Slowing Inflation: Shipping Costs Point to Brighter Economic Outlook

A former International Monetary Fund official has linked the increase in shipping costs during the pandemic with a global spike in inflation, as well as suggesting that its subsequent decline will ease rising price pressures.

By October of 2021, world container rates soared to over 6 times what they had been at pre-pandemic levels. According to Jonathan Ostry, a professor at Georgetown University and former acting director of the fund’s Asia and Pacific Department, this increase was “a canary in the coal mine for the persistent rise in inflation” seen in 2022.

A recent study by Ostry and fellow researchers has revealed an alarming connection between shipping costs and price inflation – a rise in maritime-transport expenses of 100% could lead to prices rising nearly one full percentage point.

“While skyrocketing food and energy prices were making headlines, the surge in shipping costs seemed to pass largely under the radar, despite its potential inflationary impact,” Ostry wrote in the IMF post on the study. “Given the actual increase in global shipping costs during 2021, we estimate that the impact on inflation in 2022 was more than 2 percentage points — a huge effect that few central banks would dismiss.”

Ostry noted that there are certain inflation drivers that aren’t always foreseeable such as supply chain disruptions, commodity-price increases due to Russia’s invasion of Ukraine, and the unraveling of pandemic-era savings that boosted demand.
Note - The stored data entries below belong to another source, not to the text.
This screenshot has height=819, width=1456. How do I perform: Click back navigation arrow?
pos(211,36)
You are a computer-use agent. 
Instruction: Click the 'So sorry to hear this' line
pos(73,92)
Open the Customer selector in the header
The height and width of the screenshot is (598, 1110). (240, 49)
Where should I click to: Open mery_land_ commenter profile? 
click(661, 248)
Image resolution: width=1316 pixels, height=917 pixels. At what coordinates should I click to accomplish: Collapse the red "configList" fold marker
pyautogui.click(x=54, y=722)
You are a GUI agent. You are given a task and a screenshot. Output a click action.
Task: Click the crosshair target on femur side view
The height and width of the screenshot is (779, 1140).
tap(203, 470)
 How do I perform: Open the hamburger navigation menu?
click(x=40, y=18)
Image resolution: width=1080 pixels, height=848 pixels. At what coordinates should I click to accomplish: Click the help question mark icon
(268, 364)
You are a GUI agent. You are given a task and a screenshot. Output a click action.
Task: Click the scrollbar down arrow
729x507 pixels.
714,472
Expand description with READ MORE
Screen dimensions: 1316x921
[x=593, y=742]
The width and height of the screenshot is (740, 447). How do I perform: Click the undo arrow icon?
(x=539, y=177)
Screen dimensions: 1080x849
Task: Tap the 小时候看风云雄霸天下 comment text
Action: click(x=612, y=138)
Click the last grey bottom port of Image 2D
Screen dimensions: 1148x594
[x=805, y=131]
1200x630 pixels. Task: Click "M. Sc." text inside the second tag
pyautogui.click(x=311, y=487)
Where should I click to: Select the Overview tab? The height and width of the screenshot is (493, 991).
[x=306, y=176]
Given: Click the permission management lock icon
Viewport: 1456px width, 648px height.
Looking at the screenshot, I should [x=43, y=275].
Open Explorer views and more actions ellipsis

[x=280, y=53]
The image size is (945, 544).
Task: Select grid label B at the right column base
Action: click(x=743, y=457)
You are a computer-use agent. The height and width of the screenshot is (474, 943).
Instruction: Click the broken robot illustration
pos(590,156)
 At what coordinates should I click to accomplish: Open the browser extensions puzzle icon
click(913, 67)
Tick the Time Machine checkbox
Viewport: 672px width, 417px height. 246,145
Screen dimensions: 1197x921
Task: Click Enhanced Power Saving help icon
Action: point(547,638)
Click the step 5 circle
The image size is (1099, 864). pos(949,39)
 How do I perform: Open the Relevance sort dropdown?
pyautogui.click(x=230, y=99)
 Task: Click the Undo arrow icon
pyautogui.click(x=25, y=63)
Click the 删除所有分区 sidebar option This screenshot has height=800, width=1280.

“But while policymakers may get a pass for not factoring into their decisions what was unknowable a year ago, they should be held accountable for missing known drivers of inflation, especially those that pointed to enduring price pressures. It’s likely that the Fed has had to hike interest rates further to make up for its delayed start. Recession risks are very plausibly larger as a result, as are the adverse global spillovers from Fed policy.”

After a spike in container shipping costs last March, prices have now fallen to their lowest rate since 2018. Drewry Shipping Consultants reported that the average cost for sending one box from Asia to the U.S has plummeted over 7-fold — down from an eye-popping $8,585 all the way to just $1,200.

With the surge of pandemic shipping costs behind us, the research by Ostry and his associates indicates that most of its inflationary impact has already been seen.

The team’s symmetric estimates would suggest that declines in shipping costs would tend to bring inflation down in the coming year, implying that the plunge in maritime-transport expenses in 2022 will contribute to a reversal of inflationary pressures.

“Shipping costs’ role as a driver of global inflation is under-recognized — this needs to change,” said Ostry. “Shipping-cost shocks can alert central banks tasked with ensuring price stability of dangers ahead and help them reduce the risk of once again falling behind the curve.”